Purpose/effect condition
             (2)  The purpose/effect condition is satisfied if the provision has the purpose, or has or is likely to have the effect, of directly or indirectly:
                     (a)  fixing, controlling or maintaining; or
                     (b)  providing for the fixing, controlling or maintaining of; the price for, or a discount, allowance, rebate or credit in relation to:
                     (c)  goods or services supplied, or likely to be supplied, by any or all of the parties to the contract, arrangement or understanding; or
                     (d)  goods or services acquired, or likely to be acquired, by any or all of the parties to the contract, arrangement or understanding; or
                     (e)  goods or services re-supplied, or likely to be re-supplied, by persons or classes of persons to whom those goods or services were supplied by any or all of the parties to the contract, arrangement or understanding; or
                      (f)  goods or services likely to be re-supplied by persons or classes of persons to whom those goods or services are likely to be supplied by any or all of the parties to the contract, arrangement or understanding.
Purpose condition
             (3)  The purpose condition is satisfied if the provision has the purpose of directly or indirectly:
                     (a)  preventing, restricting or limiting:
                              (i)  the production, or likely production, of goods by any or all of the parties to the contract, arrangement or understanding; or
                             (ii)  the capacity, or likely capacity, of any or all of the parties to the contract, arrangement or understanding to supply services; or
                            (iii)  the supply, or likely supply, of goods or services to persons or classes of persons by any or all of the parties to the contract, arrangement or understanding; or
                     (b)  allocating between any or all of the parties to the contract, arrangement or understanding:
                              (i)  the persons or classes of persons who have acquired, or who are likely to acquire, goods or services from any or all of the parties to the contract, arrangement or understanding; or
                             (ii)  the persons or classes of persons who have supplied, or who are likely to supply, goods or services to any or all of the parties to the contract, arrangement or understanding; or
                            (iii)  the geographical areas in which goods or services are supplied, or likely to be supplied, by any or all of the parties to the contract, arrangement or understanding; or
                            (iv)  the geographical areas in which goods or services are acquired, or likely to be acquired, by any or all of the parties to the contract, arrangement or understanding; or
                     (c)  ensuring that in the event of a request for bids in relation to the supply or acquisition of goods or services:
                              (i)  one or more parties to the contract, arrangement or understanding bid, but one or more other parties do not; or
                             (ii)  two or more parties to the contract, arrangement or understanding bid, but at least 2 of them do so on the basis that one of those bids is more likely to be successful than the others; or
                            (iii)  two or more parties to the contract, arrangement or understanding bid, but not all of those parties proceed with their bids until the suspension or finalization of the request for bids process; or
                            (iv)  two or more parties to the contract, arrangement or understanding bid and proceed with their bids, but at least two of them proceed with their bids on the basis that one of those bids is more likely to be successful than the others; or
                             (v)  two or more parties to the contract, arrangement or understanding bid, but a material component of at least one of those bids is worked out in accordance with the contract, arrangement or understanding.

§ **Set of tasks**:
[1] Answer from the excerpt on the purpose and purpose/effect conditions:
(a) Besides the price, what four items does subsection (2) list?
(b) In subsection (3)(a)(ii), what of the parties' is prevented, restricted or limited?
(c) Under subsection (3)(c)(v), what must be worked out in accordance with the contract, arrangement or understanding?
[2] Write the next part of the excerpt on the purpose and purpose/effect conditions, starting after its last sentence.
The records have nothing to do with the excerpt on the purpose and purpose/effect conditions.

§ **Provided records**:
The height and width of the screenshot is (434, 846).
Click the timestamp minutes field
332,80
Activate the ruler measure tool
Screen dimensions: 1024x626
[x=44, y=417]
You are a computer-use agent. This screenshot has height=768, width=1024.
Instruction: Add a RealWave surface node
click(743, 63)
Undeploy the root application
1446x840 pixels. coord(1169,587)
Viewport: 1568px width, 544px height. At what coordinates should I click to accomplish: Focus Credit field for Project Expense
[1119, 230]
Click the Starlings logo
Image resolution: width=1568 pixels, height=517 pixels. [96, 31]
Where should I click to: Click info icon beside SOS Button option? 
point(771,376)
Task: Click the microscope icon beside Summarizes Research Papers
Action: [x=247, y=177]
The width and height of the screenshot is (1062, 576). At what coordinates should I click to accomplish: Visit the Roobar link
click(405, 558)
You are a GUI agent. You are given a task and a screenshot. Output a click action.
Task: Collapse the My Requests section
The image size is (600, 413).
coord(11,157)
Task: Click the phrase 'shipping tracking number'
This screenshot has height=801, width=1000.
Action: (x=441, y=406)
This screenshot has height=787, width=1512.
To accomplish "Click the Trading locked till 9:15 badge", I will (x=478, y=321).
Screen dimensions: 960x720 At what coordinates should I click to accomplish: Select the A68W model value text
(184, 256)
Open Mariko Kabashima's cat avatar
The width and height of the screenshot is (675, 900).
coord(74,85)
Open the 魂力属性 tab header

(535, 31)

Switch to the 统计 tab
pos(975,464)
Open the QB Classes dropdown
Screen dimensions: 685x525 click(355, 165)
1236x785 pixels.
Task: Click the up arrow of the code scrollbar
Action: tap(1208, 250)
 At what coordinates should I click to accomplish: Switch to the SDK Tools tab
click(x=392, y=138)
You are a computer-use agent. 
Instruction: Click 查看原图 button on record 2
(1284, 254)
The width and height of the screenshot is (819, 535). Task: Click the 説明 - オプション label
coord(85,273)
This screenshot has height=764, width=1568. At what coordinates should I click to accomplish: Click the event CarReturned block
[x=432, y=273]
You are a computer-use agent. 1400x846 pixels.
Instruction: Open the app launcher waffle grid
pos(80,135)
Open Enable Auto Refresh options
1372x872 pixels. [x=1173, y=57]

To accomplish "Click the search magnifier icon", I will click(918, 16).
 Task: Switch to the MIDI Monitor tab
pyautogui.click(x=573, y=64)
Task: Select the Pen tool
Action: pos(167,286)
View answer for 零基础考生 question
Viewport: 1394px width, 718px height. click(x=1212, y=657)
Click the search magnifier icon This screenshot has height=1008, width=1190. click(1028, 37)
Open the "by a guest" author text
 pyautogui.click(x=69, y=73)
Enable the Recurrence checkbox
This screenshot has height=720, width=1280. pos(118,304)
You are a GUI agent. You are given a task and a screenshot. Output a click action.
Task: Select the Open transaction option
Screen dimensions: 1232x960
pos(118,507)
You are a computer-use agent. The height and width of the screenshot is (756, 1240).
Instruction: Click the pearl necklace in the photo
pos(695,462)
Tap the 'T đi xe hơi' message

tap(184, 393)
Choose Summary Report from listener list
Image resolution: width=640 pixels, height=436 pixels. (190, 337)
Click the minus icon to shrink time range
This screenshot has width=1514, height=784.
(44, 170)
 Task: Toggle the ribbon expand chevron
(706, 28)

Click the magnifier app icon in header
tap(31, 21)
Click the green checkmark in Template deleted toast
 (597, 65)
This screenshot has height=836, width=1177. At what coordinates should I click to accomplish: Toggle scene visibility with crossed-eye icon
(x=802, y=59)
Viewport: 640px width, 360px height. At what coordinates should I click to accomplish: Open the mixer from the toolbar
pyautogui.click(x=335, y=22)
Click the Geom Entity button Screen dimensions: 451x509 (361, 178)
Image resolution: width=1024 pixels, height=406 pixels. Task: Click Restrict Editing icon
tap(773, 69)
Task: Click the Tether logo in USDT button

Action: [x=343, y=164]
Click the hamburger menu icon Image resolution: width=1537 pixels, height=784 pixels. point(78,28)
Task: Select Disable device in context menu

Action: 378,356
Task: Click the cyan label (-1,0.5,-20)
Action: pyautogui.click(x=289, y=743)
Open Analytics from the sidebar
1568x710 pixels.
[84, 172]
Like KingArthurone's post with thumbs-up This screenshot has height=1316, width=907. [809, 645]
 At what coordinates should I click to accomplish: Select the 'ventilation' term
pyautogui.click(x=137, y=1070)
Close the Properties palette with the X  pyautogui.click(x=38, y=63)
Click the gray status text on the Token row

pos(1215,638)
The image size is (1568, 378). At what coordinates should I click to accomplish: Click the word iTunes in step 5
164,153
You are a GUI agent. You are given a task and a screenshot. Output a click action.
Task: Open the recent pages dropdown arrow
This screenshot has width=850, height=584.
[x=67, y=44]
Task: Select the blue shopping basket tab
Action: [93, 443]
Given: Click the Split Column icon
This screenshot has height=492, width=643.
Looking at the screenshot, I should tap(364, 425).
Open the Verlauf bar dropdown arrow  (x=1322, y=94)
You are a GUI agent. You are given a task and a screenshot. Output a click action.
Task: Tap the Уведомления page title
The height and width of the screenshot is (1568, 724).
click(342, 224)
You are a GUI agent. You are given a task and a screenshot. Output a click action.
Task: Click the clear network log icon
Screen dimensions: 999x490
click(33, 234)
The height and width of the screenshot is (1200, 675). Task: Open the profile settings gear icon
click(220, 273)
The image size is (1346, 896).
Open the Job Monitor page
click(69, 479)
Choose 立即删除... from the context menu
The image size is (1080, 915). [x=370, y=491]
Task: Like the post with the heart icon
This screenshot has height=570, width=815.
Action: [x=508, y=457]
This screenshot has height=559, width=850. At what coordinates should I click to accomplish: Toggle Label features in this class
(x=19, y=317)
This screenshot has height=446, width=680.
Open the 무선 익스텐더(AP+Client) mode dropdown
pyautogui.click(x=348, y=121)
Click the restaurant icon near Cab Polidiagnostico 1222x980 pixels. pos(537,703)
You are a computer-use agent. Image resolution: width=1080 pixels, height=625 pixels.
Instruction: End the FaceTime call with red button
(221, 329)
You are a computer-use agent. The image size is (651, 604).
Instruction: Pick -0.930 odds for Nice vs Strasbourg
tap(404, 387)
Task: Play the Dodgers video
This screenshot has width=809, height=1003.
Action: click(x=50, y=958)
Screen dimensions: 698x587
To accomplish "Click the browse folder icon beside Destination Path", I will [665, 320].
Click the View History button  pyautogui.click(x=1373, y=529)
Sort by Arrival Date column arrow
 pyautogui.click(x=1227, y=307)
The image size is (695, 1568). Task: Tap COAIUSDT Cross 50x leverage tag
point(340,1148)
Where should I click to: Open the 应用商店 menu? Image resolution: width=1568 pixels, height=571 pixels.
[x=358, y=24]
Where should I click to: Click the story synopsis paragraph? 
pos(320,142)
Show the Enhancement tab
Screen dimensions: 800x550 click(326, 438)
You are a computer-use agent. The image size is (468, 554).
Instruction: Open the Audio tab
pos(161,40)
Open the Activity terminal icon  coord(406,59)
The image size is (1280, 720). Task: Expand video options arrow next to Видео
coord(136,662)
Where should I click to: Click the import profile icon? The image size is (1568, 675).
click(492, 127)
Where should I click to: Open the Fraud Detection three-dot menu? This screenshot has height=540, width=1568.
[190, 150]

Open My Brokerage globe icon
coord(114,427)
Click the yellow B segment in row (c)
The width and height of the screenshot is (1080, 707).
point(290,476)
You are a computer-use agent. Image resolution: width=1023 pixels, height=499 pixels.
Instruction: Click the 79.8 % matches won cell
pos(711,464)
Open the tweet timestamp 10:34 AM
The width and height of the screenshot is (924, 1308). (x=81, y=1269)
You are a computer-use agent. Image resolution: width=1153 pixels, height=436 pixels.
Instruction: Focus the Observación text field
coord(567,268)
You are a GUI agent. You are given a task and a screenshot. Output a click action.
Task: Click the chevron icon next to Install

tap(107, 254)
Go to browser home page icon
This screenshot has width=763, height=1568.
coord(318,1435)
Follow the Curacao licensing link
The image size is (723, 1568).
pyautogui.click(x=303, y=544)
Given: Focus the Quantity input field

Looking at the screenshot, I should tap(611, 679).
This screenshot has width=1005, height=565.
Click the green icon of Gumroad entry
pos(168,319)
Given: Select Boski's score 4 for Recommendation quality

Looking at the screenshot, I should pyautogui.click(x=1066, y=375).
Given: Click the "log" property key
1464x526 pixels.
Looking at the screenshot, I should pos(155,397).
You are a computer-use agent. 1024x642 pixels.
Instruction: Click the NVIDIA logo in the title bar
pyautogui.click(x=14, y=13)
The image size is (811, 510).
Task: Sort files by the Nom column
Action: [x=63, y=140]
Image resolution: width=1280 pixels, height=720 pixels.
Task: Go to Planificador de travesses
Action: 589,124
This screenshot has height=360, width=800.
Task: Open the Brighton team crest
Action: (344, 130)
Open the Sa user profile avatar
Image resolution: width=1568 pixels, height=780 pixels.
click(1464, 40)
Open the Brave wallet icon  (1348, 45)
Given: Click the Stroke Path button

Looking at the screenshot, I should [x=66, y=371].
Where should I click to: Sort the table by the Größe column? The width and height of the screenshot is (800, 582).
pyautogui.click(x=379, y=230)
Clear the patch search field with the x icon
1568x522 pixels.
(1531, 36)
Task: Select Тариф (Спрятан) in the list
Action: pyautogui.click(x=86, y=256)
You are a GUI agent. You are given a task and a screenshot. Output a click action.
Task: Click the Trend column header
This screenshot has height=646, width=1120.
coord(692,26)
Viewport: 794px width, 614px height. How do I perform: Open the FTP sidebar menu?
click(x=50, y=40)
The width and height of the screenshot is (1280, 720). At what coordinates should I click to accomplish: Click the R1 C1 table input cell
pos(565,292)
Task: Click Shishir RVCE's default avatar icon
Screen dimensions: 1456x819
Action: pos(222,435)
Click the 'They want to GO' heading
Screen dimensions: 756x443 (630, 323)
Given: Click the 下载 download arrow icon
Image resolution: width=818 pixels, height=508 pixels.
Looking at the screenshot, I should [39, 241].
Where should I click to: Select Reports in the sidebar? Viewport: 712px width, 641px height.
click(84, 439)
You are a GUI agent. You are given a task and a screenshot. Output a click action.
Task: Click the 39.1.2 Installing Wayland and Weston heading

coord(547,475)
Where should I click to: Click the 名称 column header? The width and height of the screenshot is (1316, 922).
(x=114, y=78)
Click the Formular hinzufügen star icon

§ **Results in order**:
[1]
(a) A discount, allowance, rebate or credit.
(b) Their capacity, or likely capacity, to supply services.
(c) A material component of at least one of the bids.

[2]
Source: Competition and Consumer Act

Thus, when a company discovers it may have been involved in cartel activity, it is vital to be first in the door to seek immunity from the ACCC. “This is likely to require a broad internal investigation into the conduct and may require external counsel to assist,” says Webb.

“An internal investigation is important, because any later reporting companies will have to provide significant and valuable evidence that will assist the ACCC to bring a case against the other cartel members in order to get material reductions in fines,” says Webb. If a company is not first in to cooperate, the extent of leniency afforded will depend partly on the level and degree of cooperation and the time at which cooperation was offered. 

Antitrust compliance

To reduce the risk of an antitrust violation, an effective antitrust compliance and audit process is essential. “We repeatedly see examples in Australia of cases where a routine compliance audit was the means by which a company identified problematic conduct, so was able to seek immunity from prosecution. Audits are also important to enable a business to understand the type of risks it faces and to tailor its own compliance efforts accordingly,” says Alice Muhlebach, a partner in the competition and consumer protection group of law firm Ashurst in its Melbourne office.

“It is very important that businesspeople at all levels—and not just the compliance or legal professionals who support them—understand the particular antitrust risks that may arise in their day-to-day dealings, and know how to respond to them, and when to seek advice,” Muhlebach adds. “This requires a genuine understanding of what antitrust risk might ‘look like’ to that person.” 

That being said, employee training is also essential. In many cases, antitrust violations are not the result of wilful conduct, “but rather has occurred where the people involved did not understand why their conduct might be illegal,” Muhlebach says.

Recent actions

 

Having in place a robust antitrust compliance program and cooperating in the event of antitrust investigation in Australia is especially important at a time when the ACCC’s enforcement activity is picking up speed. In the last two months alone, the ACCC has succeeded in bringing several significant actions, which signals that antitrust risks for companies doing business in Australia are increasing. 

For example, the Federal Court of Australia in April ordered Cement Australia and four related corporate entities to pay a total penalty of AU$18.6 million for violations of the CCA. The ruling related to proceedings brought by the ACCC in 2008 against Cement Australia and its corporate entities over allegations that the companies entered into agreements to secure contracts between 2002 and 2006 with the purpose or effect of substantially lessening competition in the cement market.

That ruling followed another AU$18 million penalty imposed by the court in the same month, that one against Colgate-Palmolive. It was the third largest penalty ever ordered by the court for breaches of the competition provisions of the CCA.

The ruling resulted from proceedings brought by the ACCC in December 2013 against Colgate-Palmolive, PZ Cussons, Woolworths, and a former sales director of Colgate-Palmolive for entering into covert arrangements designed to control the price and supply of laundry detergents.

Of the total penalty amount against Colgate-Palmolive, AU$6 million was imposed merely for sharing confidential information with its competitors—a valuable warning for other companies doing business in Australia. “The information sharing understanding involved phone calls between senior managers of competing companies, many of which started as social calls, but turned to unlawful exchanges of pricing information,” the ACCC stated.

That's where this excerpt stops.